_PROBLEM SET:_
#1 Answer these questions using the article on Hobbs & Shaw.
(a) How many mid- and post-credits sequences does the film have?
(b) Whom does Hobbs introduce his daughter to in the sequence at the end of the film?
(c) Where do Deckard and Hattie Shaw visit their mom?
#2 Transcribe the stretch of the article on Hobbs & Shaw from "The new Fast" through "You get it.)".

Warning: Hobbs & Shaw spoilers below.
The new Fast & Furious installment Hobbs & Shaw does not lack for repartee or shiny, rippling muscles, but if by the movie’s supposed end you are still jonesing for jacked men with jokes, fret not! There are three whole mid- and post-credits sequences to keep you thinking, These big strong rascals are funny! And in case you just had to scoot out of the theater before the Dwayne Johnson–Jason Statham saga became a full three-hour tour, here’s what happened after the actors’ names started rolling:
(We will assume you saw the montage-esque sequence at the end of the film, in which Hobbs introduces his daughter to her grandmother and all her Samoan uncles. And we’ll assume you also witnessed Deckard and Hattie Shaw pay their mom, Helen Mirren, a visit in prison and present her with a very special cake. The implication: They are breaking her out. You get it.)

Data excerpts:
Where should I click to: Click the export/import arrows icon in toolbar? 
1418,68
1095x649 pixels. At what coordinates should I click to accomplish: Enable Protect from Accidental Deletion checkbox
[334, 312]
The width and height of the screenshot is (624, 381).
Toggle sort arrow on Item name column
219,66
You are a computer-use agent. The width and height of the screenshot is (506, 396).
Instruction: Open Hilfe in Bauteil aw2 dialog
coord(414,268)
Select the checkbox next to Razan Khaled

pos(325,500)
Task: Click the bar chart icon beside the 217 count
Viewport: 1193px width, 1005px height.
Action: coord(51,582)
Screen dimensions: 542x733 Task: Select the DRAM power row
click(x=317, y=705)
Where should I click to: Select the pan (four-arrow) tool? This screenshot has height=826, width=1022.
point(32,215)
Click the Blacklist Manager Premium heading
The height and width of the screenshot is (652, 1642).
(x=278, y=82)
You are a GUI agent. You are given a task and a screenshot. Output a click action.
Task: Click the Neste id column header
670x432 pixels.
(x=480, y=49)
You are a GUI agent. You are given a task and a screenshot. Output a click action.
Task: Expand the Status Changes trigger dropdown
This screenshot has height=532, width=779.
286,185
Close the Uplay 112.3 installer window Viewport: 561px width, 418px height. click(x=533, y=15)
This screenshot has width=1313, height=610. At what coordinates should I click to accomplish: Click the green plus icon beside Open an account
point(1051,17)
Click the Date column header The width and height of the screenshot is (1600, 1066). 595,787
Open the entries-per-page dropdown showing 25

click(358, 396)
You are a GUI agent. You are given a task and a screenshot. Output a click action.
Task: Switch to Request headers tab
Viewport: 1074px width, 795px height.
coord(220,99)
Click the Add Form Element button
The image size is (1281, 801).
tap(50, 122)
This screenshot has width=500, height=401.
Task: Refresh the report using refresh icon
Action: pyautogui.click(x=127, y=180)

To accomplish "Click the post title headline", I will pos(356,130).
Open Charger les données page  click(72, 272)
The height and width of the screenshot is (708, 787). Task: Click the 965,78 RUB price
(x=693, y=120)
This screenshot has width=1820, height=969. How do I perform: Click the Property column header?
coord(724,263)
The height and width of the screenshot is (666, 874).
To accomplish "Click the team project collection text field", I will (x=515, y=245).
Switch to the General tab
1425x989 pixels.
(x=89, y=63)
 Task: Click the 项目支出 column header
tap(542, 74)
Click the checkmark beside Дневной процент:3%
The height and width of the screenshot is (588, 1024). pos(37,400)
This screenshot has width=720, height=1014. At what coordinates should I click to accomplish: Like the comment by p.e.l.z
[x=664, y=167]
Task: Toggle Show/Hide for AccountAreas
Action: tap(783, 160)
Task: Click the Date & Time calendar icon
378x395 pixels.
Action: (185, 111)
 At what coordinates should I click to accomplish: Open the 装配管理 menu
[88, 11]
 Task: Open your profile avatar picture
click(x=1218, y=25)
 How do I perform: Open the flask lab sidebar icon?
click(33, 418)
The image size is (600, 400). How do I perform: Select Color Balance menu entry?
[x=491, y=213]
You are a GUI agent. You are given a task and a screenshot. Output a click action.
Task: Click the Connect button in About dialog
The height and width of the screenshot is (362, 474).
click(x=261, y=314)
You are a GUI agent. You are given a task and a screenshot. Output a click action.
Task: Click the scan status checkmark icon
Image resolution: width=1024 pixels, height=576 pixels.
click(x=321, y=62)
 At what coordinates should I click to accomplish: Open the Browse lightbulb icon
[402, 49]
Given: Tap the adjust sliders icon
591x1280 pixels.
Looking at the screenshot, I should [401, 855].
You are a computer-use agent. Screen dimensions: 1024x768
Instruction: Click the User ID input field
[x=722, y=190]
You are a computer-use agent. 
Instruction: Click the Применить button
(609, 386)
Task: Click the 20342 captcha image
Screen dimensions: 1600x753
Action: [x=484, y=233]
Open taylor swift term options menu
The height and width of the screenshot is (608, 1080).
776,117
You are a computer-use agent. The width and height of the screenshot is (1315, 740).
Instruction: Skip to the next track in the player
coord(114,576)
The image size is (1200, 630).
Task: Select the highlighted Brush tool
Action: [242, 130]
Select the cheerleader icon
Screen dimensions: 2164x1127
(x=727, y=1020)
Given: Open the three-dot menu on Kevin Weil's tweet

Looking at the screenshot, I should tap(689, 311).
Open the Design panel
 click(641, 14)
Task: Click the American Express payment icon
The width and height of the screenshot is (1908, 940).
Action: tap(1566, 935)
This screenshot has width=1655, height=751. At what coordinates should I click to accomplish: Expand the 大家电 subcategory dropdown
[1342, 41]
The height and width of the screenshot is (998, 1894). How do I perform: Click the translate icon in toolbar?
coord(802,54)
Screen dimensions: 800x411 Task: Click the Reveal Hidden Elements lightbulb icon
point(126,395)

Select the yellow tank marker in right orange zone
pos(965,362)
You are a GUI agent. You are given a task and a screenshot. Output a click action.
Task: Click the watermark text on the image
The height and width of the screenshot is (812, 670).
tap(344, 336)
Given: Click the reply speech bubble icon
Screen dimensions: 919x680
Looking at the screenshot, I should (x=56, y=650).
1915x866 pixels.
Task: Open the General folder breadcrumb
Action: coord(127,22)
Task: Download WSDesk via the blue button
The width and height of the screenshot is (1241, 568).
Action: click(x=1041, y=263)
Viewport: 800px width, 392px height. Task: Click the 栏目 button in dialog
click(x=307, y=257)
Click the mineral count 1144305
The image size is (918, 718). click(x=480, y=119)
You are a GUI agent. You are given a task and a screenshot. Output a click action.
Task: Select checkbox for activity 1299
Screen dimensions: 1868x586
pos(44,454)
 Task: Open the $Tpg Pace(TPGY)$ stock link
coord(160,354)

_ANSWERS FOR THE EXERCISE:_
#1
(a) Three.
(b) Her grandmother and all her Samoan uncles.
(c) In prison.

#2
The new Fast & Furious installment Hobbs & Shaw does not lack for repartee or shiny, rippling muscles, but if by the movie’s supposed end you are still jonesing for jacked men with jokes, fret not! There are three whole mid- and post-credits sequences to keep you thinking, These big strong rascals are funny! And in case you just had to scoot out of the theater before the Dwayne Johnson–Jason Statham saga became a full three-hour tour, here’s what happened after the actors’ names started rolling:
(We will assume you saw the montage-esque sequence at the end of the film, in which Hobbs introduces his daughter to her grandmother and all her Samoan uncles. And we’ll assume you also witnessed Deckard and Hattie Shaw pay their mom, Helen Mirren, a visit in prison and present her with a very special cake. The implication: They are breaking her out. You get it.)